Я купил карманное издание Мильтона, которое постоянно ношу при себе, чтобы размышлять над чувствами сего великого героя — Сатаны, над его беззаветным великодушием, неустрашимой и упорной независимостью, отвагою отчаяния и благородным вызовом бедствиям и лишениям.
Не было то ни поспешным выбором, ни опрометчивостью, ибо Бернc в еще более восхвалительной манере выражает то же суждение о том же герое:
Наилюбезнейшее мне свойство в Мильтоновом Сатане — это его мужественная способность сносить все, чего уже не исправить, иначе говоря, дико нагромоздившиеся обломки благородного, возвышенного духа в развалинах. Лишь это я и разумел, сказав, что он мой любимый герой.

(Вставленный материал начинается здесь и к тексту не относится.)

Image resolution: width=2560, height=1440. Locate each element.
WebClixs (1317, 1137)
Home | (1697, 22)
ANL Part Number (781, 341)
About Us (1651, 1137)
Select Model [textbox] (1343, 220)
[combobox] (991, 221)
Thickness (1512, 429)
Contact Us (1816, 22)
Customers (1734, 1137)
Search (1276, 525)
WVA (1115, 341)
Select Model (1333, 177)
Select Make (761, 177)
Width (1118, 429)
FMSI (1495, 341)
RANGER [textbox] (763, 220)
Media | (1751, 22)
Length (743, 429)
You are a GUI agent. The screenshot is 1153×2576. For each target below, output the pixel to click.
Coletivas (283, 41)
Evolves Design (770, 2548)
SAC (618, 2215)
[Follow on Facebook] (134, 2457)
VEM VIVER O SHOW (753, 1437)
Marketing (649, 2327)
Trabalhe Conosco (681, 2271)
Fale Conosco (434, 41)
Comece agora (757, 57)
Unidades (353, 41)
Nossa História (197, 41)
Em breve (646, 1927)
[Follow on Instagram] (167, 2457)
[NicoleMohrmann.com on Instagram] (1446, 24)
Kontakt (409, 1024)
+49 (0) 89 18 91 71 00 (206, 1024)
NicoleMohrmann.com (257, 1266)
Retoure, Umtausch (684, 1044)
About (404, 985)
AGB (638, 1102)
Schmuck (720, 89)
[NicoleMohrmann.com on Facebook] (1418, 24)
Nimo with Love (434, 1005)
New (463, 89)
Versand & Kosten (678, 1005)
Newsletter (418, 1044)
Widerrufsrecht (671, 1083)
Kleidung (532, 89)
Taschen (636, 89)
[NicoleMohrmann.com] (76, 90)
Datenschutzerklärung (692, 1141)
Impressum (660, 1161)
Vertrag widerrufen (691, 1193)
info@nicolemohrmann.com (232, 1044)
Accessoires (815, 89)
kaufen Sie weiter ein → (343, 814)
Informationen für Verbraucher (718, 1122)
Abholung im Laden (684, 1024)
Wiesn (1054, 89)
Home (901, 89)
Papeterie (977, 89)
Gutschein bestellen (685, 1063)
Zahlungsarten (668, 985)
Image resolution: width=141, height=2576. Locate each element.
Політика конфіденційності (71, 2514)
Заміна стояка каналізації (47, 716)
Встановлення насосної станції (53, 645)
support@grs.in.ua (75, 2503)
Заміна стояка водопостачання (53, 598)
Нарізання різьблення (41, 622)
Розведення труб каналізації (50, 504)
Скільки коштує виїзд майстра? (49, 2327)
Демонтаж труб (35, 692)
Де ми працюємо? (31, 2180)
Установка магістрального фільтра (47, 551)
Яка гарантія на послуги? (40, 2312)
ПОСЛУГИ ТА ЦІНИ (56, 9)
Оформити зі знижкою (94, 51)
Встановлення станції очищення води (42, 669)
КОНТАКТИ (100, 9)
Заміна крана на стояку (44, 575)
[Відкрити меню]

С этим горделивым и непокорным духом сочетались в Бернcе любовь к независимости и ненависть к подчинению, доходившая чуть ли не до напыщенной декламации Альманзора:
В малознакомой компании Бернc, исполненный решимости защищать свое личное достоинство, часто и поспешно позволял себе совершенно несправедливо негодовать на легкое, порою лишь воображаемое, пренебрежение к нему. Он вечно беспокоился, как бы не утратить положения в обществе, и домогался уважения, которое сами по себе ему охотно оказывали все те, от кого стоило этого требовать. Это безрассудно ревнивое стремление первенствовать часто заставляло его противопоставлять свои притязания на главенство притязаниям людей, чьи права, по его разумению, были основаны только на знатном происхождении и богатстве. В таких случаях нелегко было иметь дело с Бернсом. Мощь языка его, сила сатиры, резкость наглядных доводов, которые во мгновение ока подсказывала ему фантазия, разбивали в прах самое остроумное возражение. И нельзя было обуздать поэта никакими соображениями касательно возможности неприятных последствий личного характера. Чувство собственного достоинства, образ мыслей, да и само негодование Бернса были плебейские, правда такие, какие бывают у плебея с гордой душой, у афинского или римского гражданина, но все-таки как у плебея, лишенного и малейшего намека на дух рыцарства, который с феодальных времен распространился и пронизал высшие классы европейского общества. Приписывать это трусости нельзя, ибо Бернc трусом не был. Но при низком его происхождении и обычаях, установившихся в обществе, нечего было и ждать, чтобы воспитание могло научить его правилам щепетильнейшей обходительности. Не видел он и ничего настолько разумного в дуэлях, чтобы усвоить или притворяться, что усвоил, воззрения высших кругов на сей предмет. В письме к мистеру Кларку, написанном после ссоры из-за политических вопросов, содержатся такие примечательные и, добавим, мужественные слова:
Из-за выражений, которые капитан * позволил себе по отношению ко мне, не будь у меня заботы о других, а лишь о себе самом, мы, разумеется, пришли бы, следуя светским обычаям, к необходимости умертвить друг друга по этому поводу. Уж такие это были слова, какие заведено, убежден в том, кончать парой пистолетов. Но мне все-таки отрадно сознавать, что в пьяной перебранке я не нарушил мира и благополучия матери семейства, мира и благополучия детей.